Aneke began his career as a youngster with Arsenal, and spent time on loan with Football League clubs Stevenage, Preston North End and Crewe Alexandra before leaving for two seasons in Belgian football with Zulte Waregem. Returning to England in 2016, he spent three seasons with Milton Keynes Dons and two with Charlton Athletic before signing for briefly Birmingham City in 2021 before returning to Charlton Athletic in 2022.

He was capped for England from under-16 to under-19 levels.

Club career

Arsenal
Aneke joined Arsenal in 2001 at the age of seven, and progressed through the ranks. He made his reserve-team debut against Maidenhead United in a pre-season friendly on 28 July 2009. Aneke and fellow academy player Benik Afobe were offered the chance to visit FC Barcelona's training base with view to signing for them. However, he signed a professional contract with Arsenal in July 2010.

Ahead of the 2011–12 season, Aneke signed a contract extension with the club. He scored for Arsenal's reserve side in friendly victories against Woking, Hastings United, and Stevenage, and finally made his competitive first-team debut for Arsenal in the club's 3–1 League Cup victory against Shrewsbury Town on 20 September 2011, coming on as a 90th-minute substitute in the match.

Aneke joined League One club Stevenage on 22 November, on loan until 22 January 2012. He made his debut four days later, playing 57 minutes of a goalless draw at home to Walsall before being replaced by Darius Charles. Aneke was sent off for a high-footed challenge in a 1–0 defeat to Leyton Orient on 2 January 2012, resulting in a three-game suspension. It was later announced that Aneke would remain on loan at Stevenage until March, with a view to extending the loan until the end of the 2011–12 season.

Aneke returned to his parent club on 5 March, and on the same day scored in a 2–0 reserve victory against Chelsea. He joined another League One club, Preston North End, on 22 March on loan until the end of the season, linking up with Graham Westley who had managed him at Stevenage. He scored his first senior goal on his debut two days later in a 1–1 draw with Bury. He made two more starts and four substitute appearances without scoring in what remained of the season.

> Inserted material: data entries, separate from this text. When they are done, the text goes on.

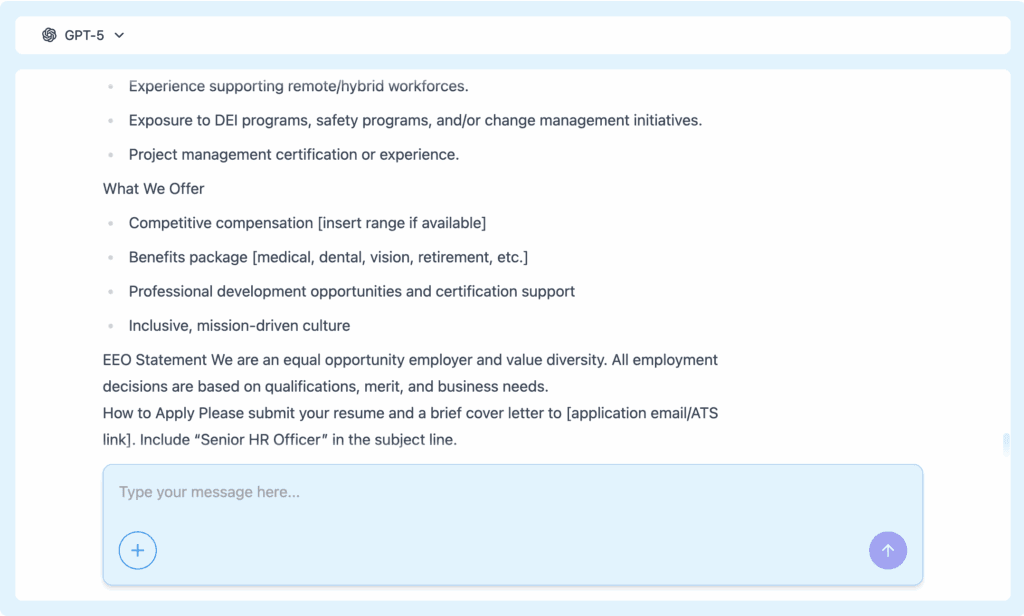
Task: Click the chat scrollbar thumb on the right
Action: click(1006, 444)
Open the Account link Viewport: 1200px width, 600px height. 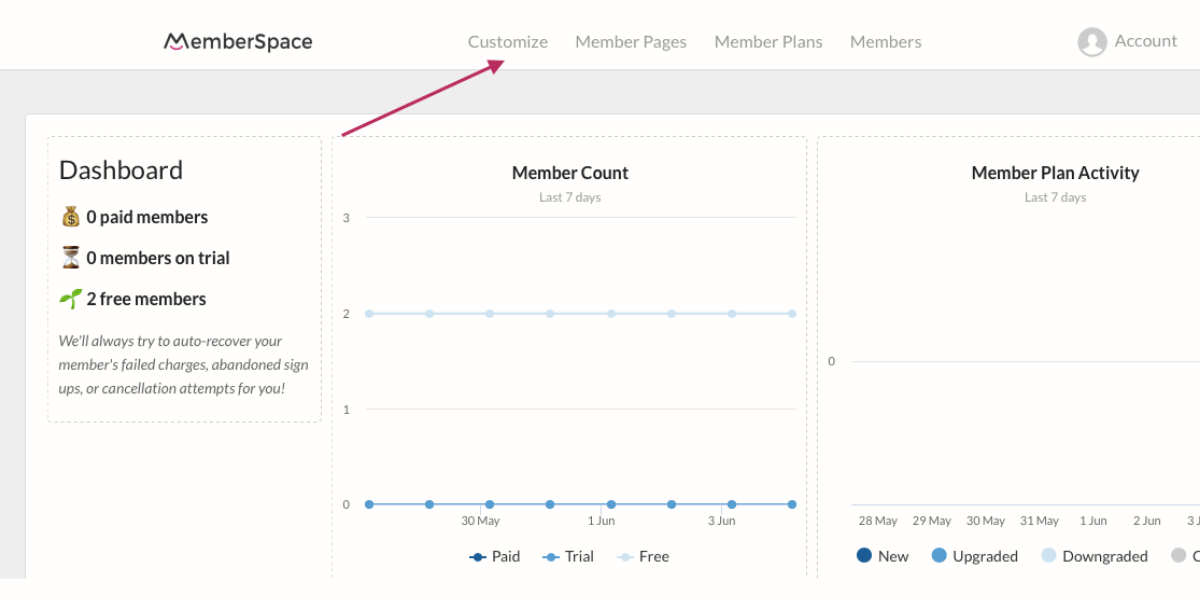(1146, 41)
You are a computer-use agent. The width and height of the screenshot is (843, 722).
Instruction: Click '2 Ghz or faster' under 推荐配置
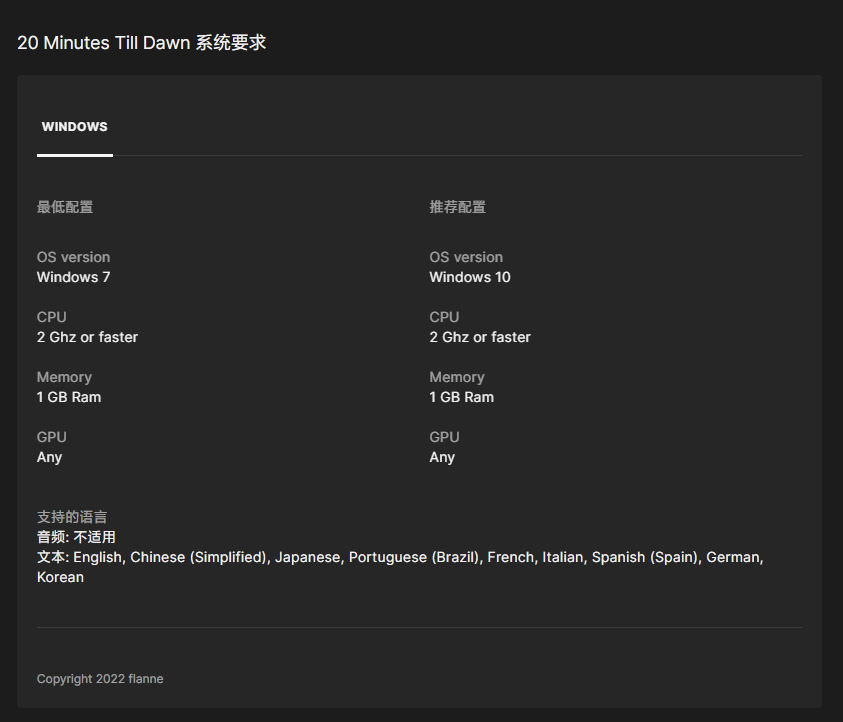coord(480,337)
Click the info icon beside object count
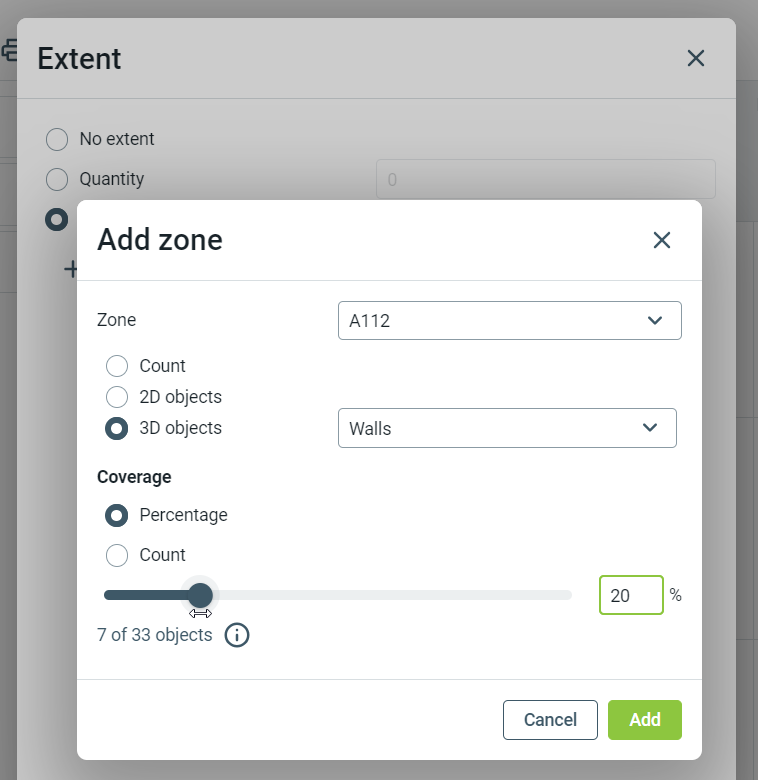758x780 pixels. point(237,635)
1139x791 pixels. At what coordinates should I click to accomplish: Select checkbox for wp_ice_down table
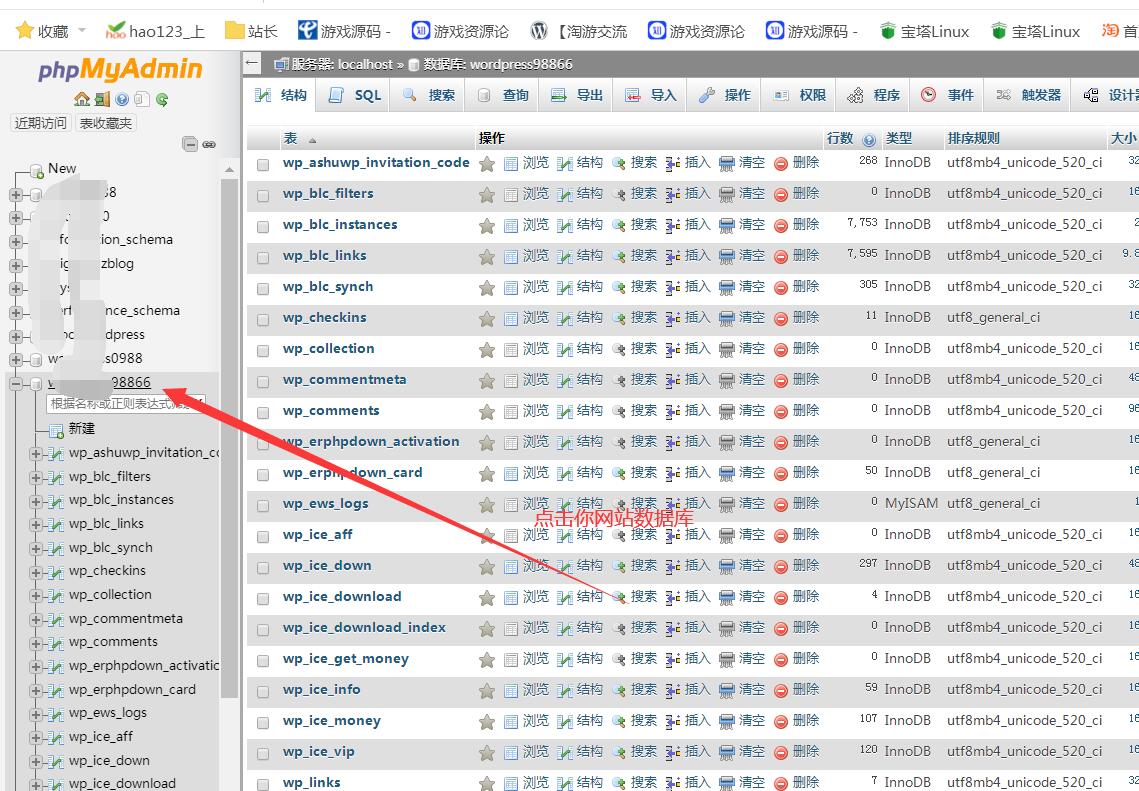pos(263,567)
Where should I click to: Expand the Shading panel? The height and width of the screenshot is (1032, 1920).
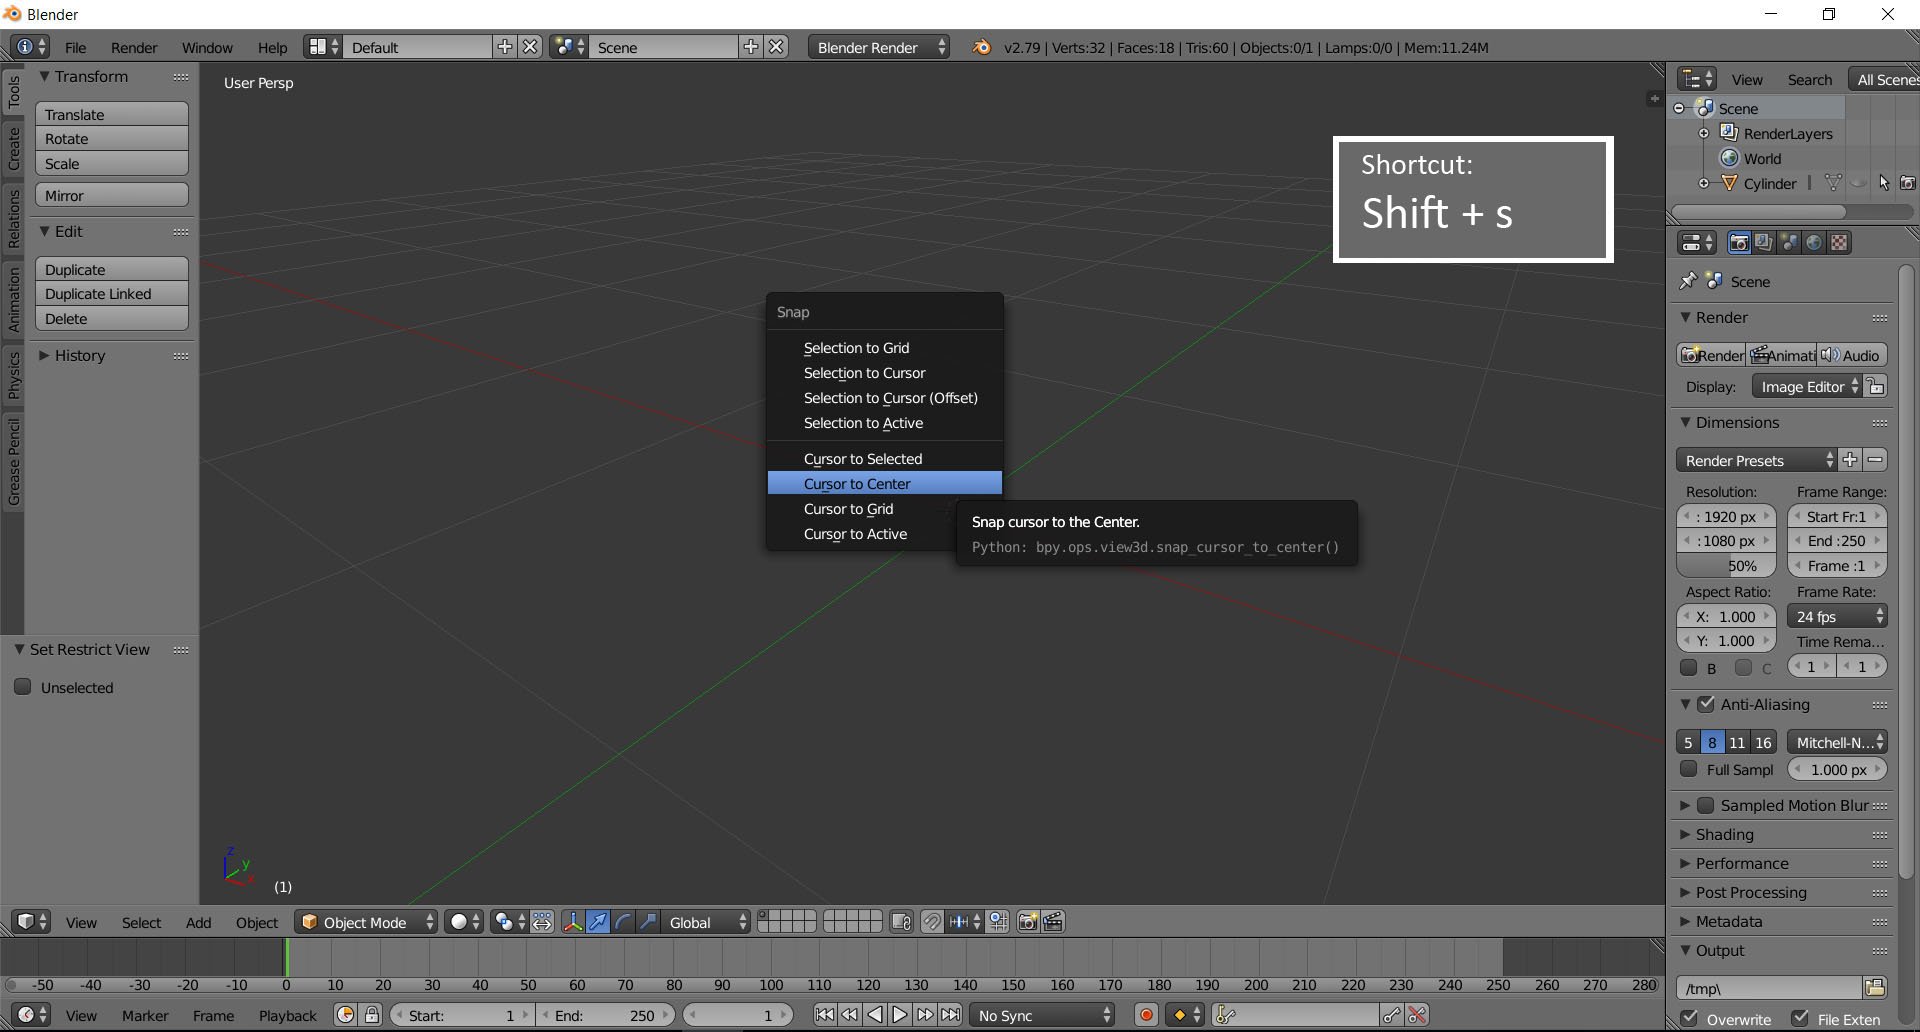click(x=1725, y=834)
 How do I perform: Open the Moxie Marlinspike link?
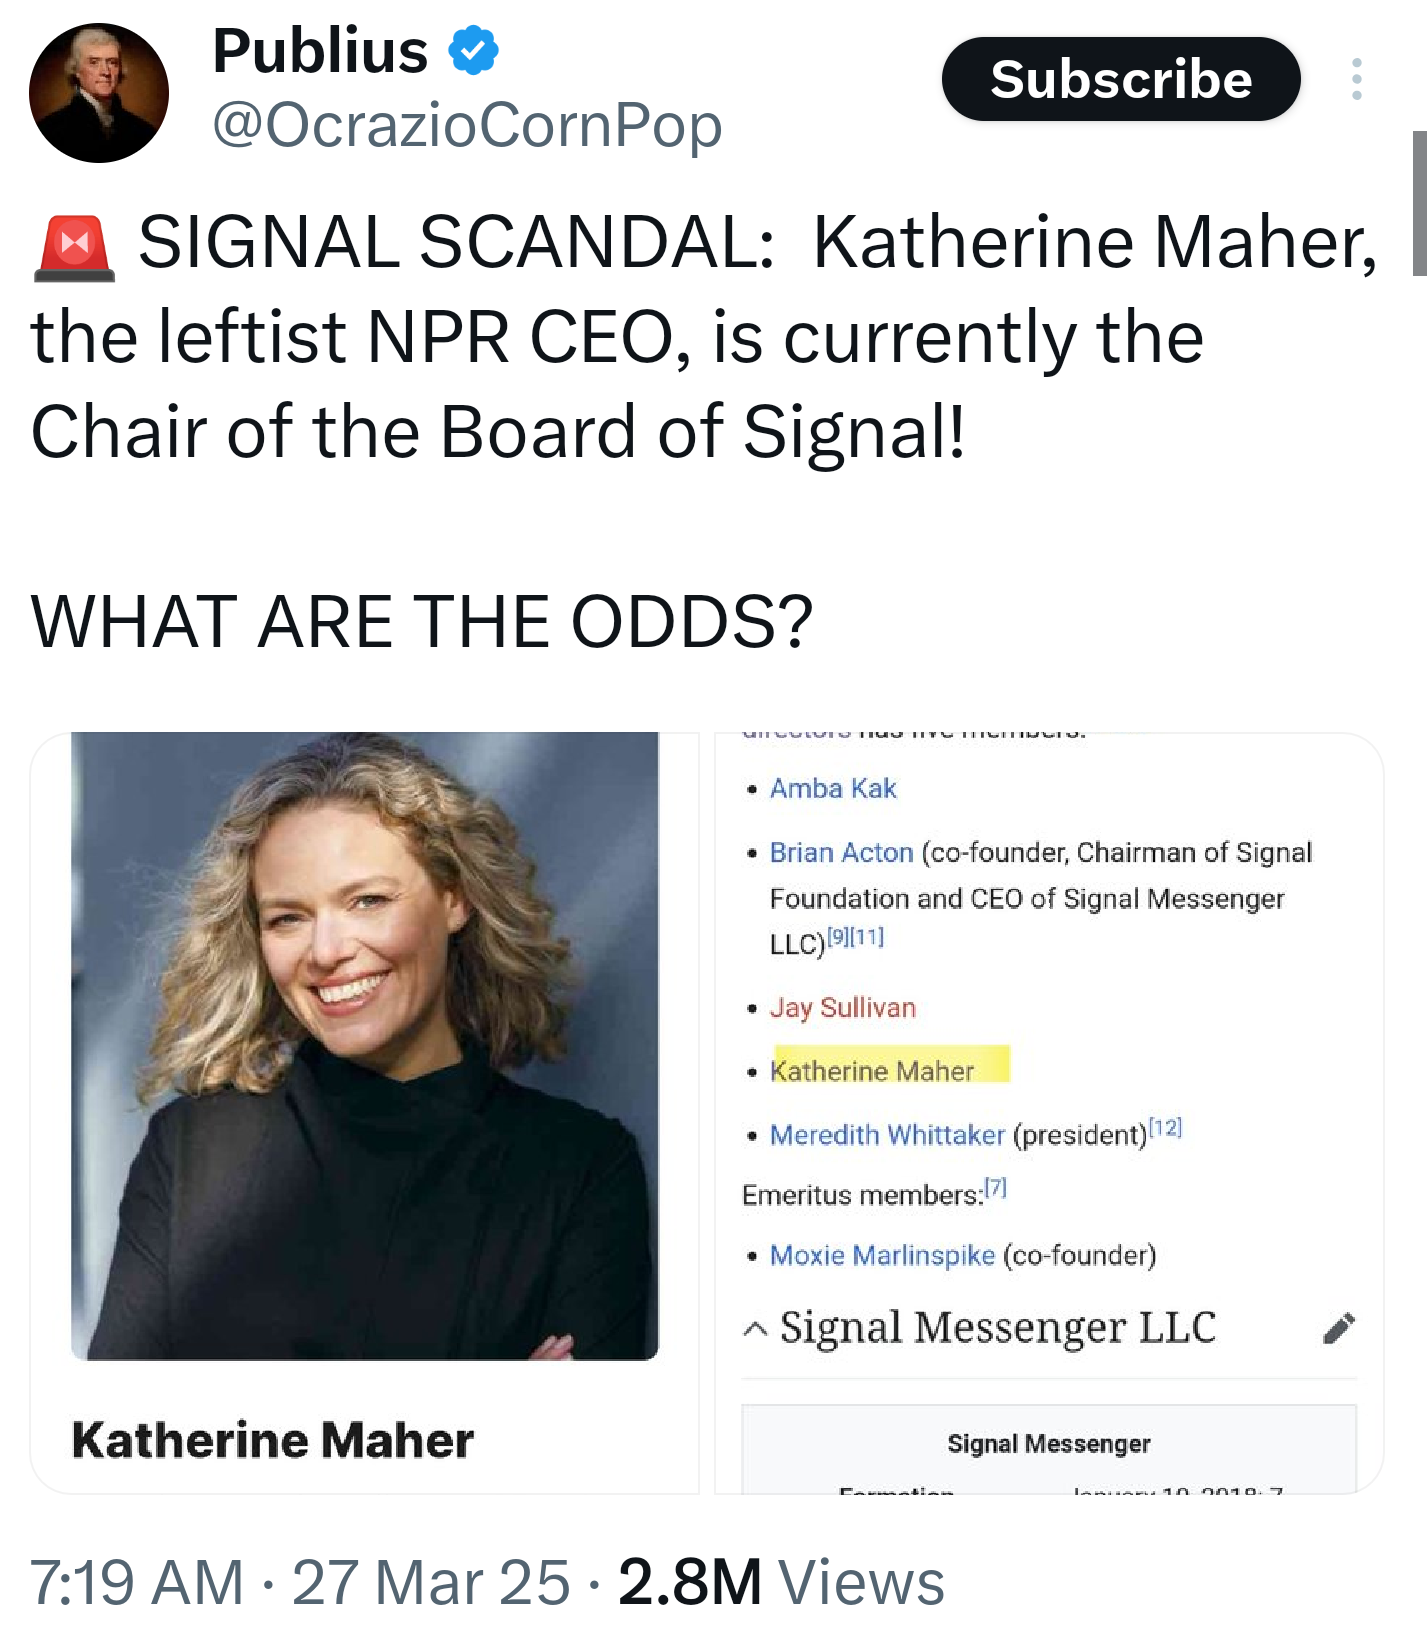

On 7 September, Aneke joined Crewe Alexandra of League One on a month's loan, and made his debut the next day as a second-half substitute against Tranmere Rovers. He started the following fixture, away at Stevenage, but received a second-half red card for a "two-footed lunge" so had to serve a three-match suspension. The loan was gradually extended until the end of the season, and Aneke scored six goals from 30 league appearances, of which 21 were as a starter. He also helped Crewe reach the 2013 Football League Trophy Final, started the match, and was involved in the build-up to the second goal as Crewe beat Southend United 2–0 at Wembley. Aneke returned to Crewe on loan for the first half of the 2013–14 season, and again his stay was extended to the end of the campaign. He finished as the club's top scorer, with 14 goals from 40 league matches, 16 from 44 in all competitions.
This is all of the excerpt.